Lo que es de particular importancia para el traductor es determinar el «significado» de la poesía en la cultura receptora. ¿Significa que los contenidos son de algún modo irreales y que el mensaje no es particularmente urgente, tal como piensan la mayoría de las personas del mundo angloparlante? ¿La artificialidad de la forma induce al lector a creer que el contenido es igualmente artificial? ¿Es el lirismo lo que hace que se aprecie la poesía mientras que se la menosprecia cuando encierra propósitos didácticos o épicos? Es esencial que el traductor responda estas preguntas para poder determinar cuáles pasajes bíblicos deberían verterse como poéticos e imprimirse como tales y cuáles discursos deberían transformarse en un estilo igualmente eficaz de prosa.
El lenguaje figurado
Bajo este rubro pueden clasificarse todos los sentidos figurados propios de palabras individuales y frases idiomáticas; es decir, las combinaciones de palabras cuyos significados no pueden deducirse de los significados de los términos aislados. Muchas veces tales expresiones se clasifican como «semánticamente exocéntricas», por cuanto el significado del todo es diferente del que daría la suma del significado de las partes. Puesto que el lenguaje figurado se relaciona íntimamente con las peculiaridades culturales de una comunidad lingüística, sólo en contadas ocasiones puede traducirse literalmente.

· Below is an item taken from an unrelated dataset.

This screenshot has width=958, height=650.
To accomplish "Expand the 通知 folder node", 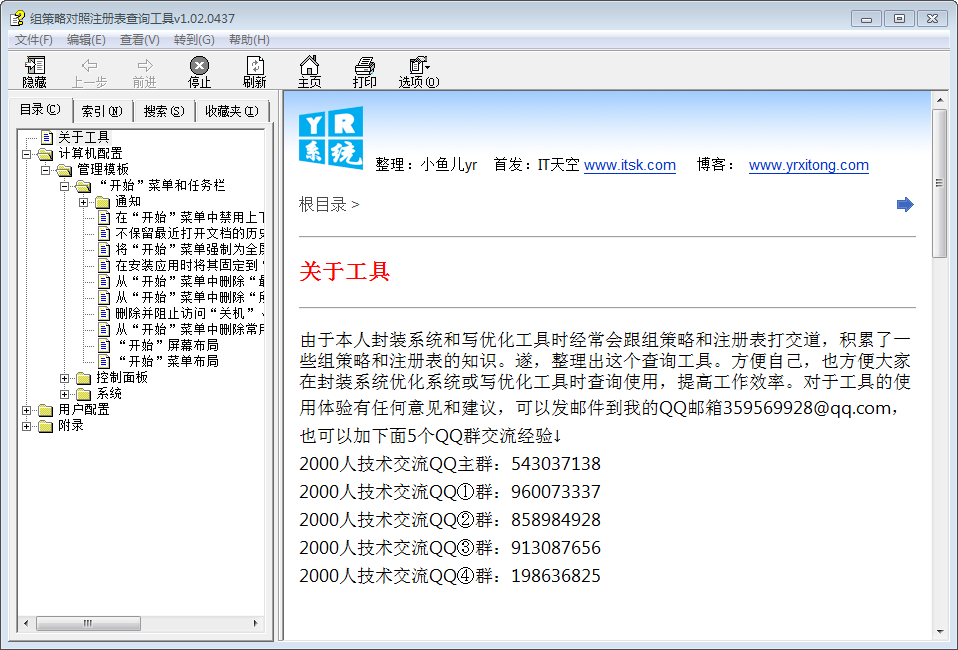I will click(84, 202).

Lo que nos interesa aquí no es la forma particular en que las expresiones figuradas difieren de un idioma a otro. Lo importante es que las expresiones figuradas son de uso universal y que en grados variables se emplean para indicar muchos tipos de experiencias, sobre todo actitudes y reacciones de carácter psicológico.

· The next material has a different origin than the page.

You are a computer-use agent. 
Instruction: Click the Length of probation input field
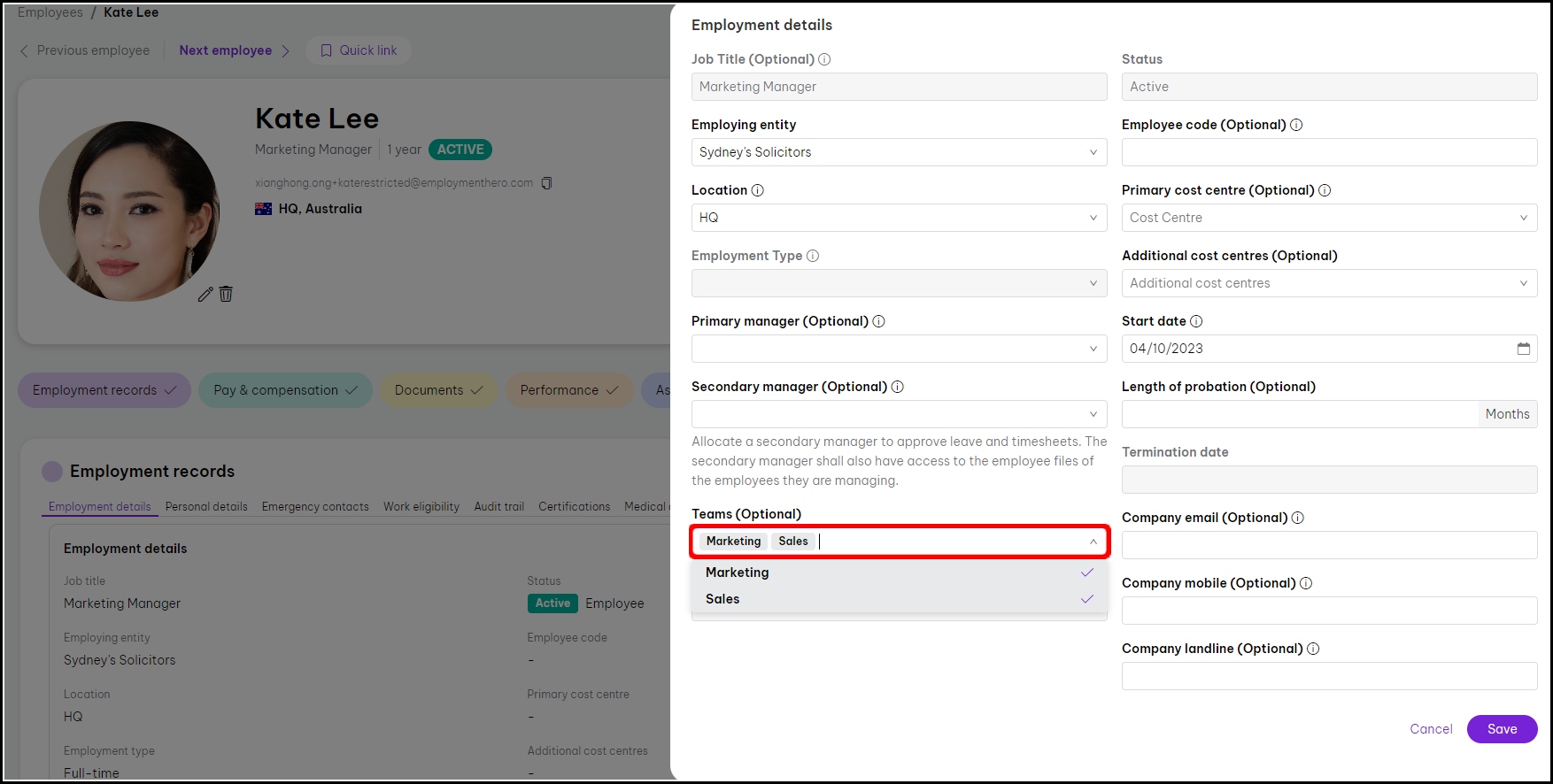pos(1298,414)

Proporcionalmente, el lenguaje figurado es mucho menos frecuente que el lenguaje literal y de ahí su mayor efecto. Además, por ser tan especializado en su significación y estar ligado de modo tan estrecho a los rasgos y las actitudes culturales distintivas, su empleo acentúa el valor emotivo de la comunicación, al hacerla mucho más propia y personal. Ahora bien, dado que muchas frases idiomáticas provenientes de la lengua fuente no pueden traducirse a la lengua receptora, la sustitución por giros no figurados inevitablemente trae consigo una pérdida del efecto característico de aquéllas. Esto resulta especialmente cierto en los pasajes poéticos, en los cuales el lenguaje figurado es elemento imprescindible.
El traductor sensible, consciente de que se pierde el efecto de muchas expresiones idiomáticas y significados figurados que no pueden verterse en la lengua receptora, debe intentar compensar esta pérdida mediante el uso cauteloso de modismos que puedan traducir expresiones no idiomáticas del texto fuente. Por ejemplo, al traducir «paz» como «reclinarse en el corazón», al traducir «amar» como «esconder a otro en el corazón» y al reproducir el sentido de «confiar» como «recostar todo el peso personal sobre», se da alguna posibilidad de compensar, al menos en cierta medida, la pérdida del efecto original.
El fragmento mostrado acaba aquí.